### Lesetext

Da nun das Christentum eine Religion ist, war es verpflichtet, jene grundlegende Funktion der Religion zu übernehmen: den Tod zu «rechtfertigen» und so: zu helfen. Damit assimilierte das Christentum mehr oder weniger die alten und klassischen Erklärungen des Todes, die praktisch allen Religionen gemeinsam sind. Denn weder die Lehre von der Unsterblichkeit der Seele – die auf dem Gegensatz zwischen Geist und Materie beruht – noch die Darstellung des Todes als Befreiung oder Bestrafung, sind in Wirklichkeit christliche Lehren. Man kann sagen, daß die Integrierung jener Lehren in die christliche Weltschau die Theologie und Frömmigkeit des Christentums mehr verwirrt als geklärt hat. Sie «wirkten», solange das Christentum in einer religiösen (d. i. auf den Tod ausgerichteten) Welt lebte. Ihre Wirkung hört auf, sobald die Welt dieser alten Religion entwächst — in der dem Tod ein zentraler Ort zustand – und «weltlich» wird. Doch die Welt säkularisierte sich nicht, weil sie «irreligiös», «materialistisch» oder «oberflächlich» wurde, auch nicht, weil sie «die Religion verloren hat», wie so viele Christen noch denken, sondern weil so viele der früheren Erklärungen nicht wirklich erklären. Sehr oft kommt es Christen nicht zum Bewußtsein, daß sie selbst, oder vielmehr das Christentum, Religion waren. Das Christentum mit seiner Botschaft von der Fülle des Lebens hat mehr als irgend etwas sonst zur Befreiung des Menschen von den Ängsten und dem Pessimismus der Religion beigetragen. In diesem Sinn ist der Säkularismus ein Phänomen innerhalb der christlichen Welt, und er wäre ohne das Christentum unmöglich. Der Säkularismus verwirft das Christentum, insofern dieses sich selbst mit der «alten Religion» identifiziert hat, und er zwingt der Welt gerade jene «Erklärungen» und «Doktrinen» von Tod und Leben auf, die das Christentum zerstört haben.

### Bereitgestellte Daten

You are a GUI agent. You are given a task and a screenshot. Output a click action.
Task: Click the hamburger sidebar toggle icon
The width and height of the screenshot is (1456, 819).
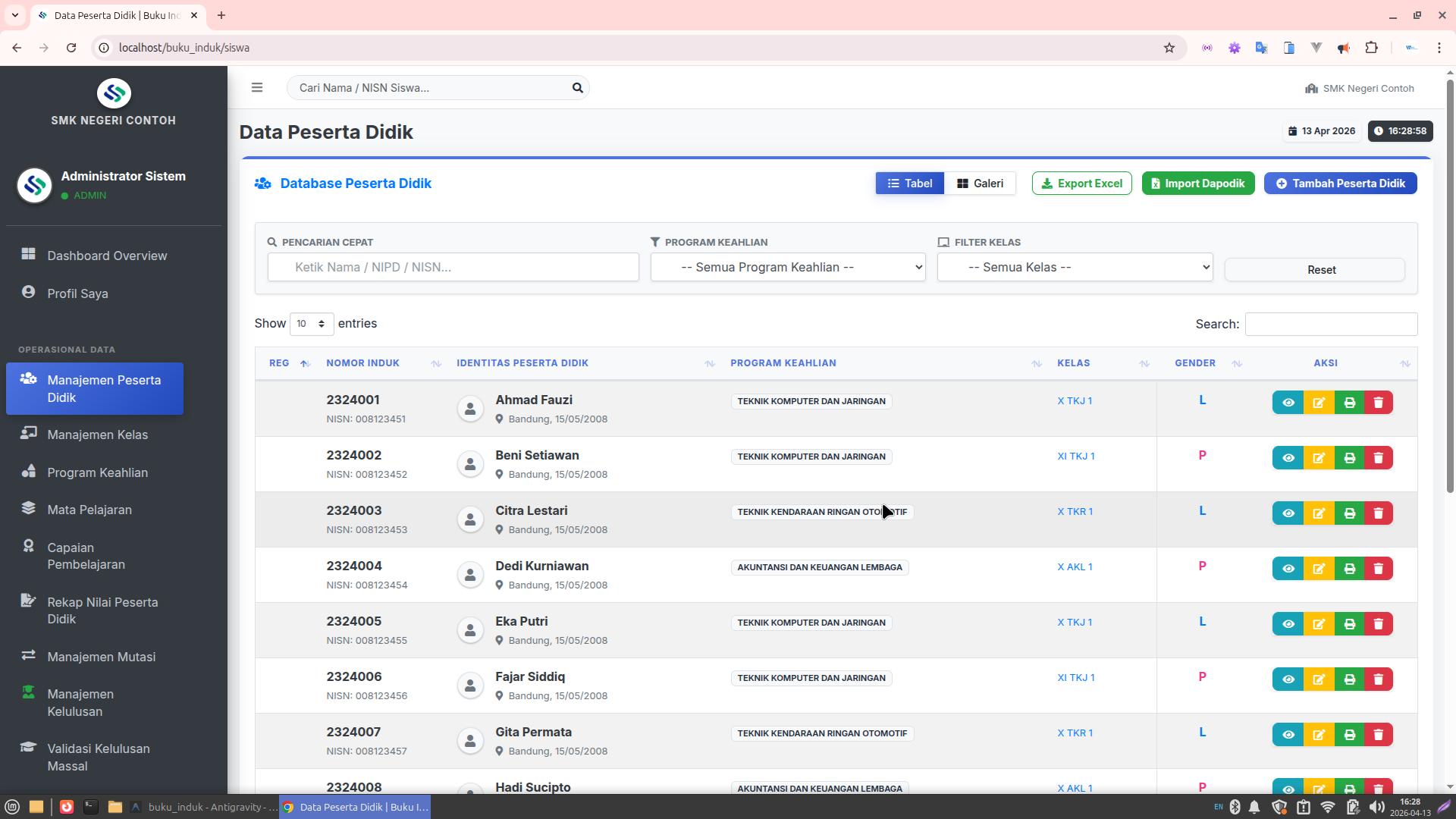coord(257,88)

### Aufgabenstellung
Nenne bitte die zwei Lehren, die laut dem Lesetext in Wirklichkeit keine christlichen Lehren sind.

### Lösung
Die Lehre von der Unsterblichkeit der Seele und die Darstellung des Todes als Befreiung oder Bestrafung.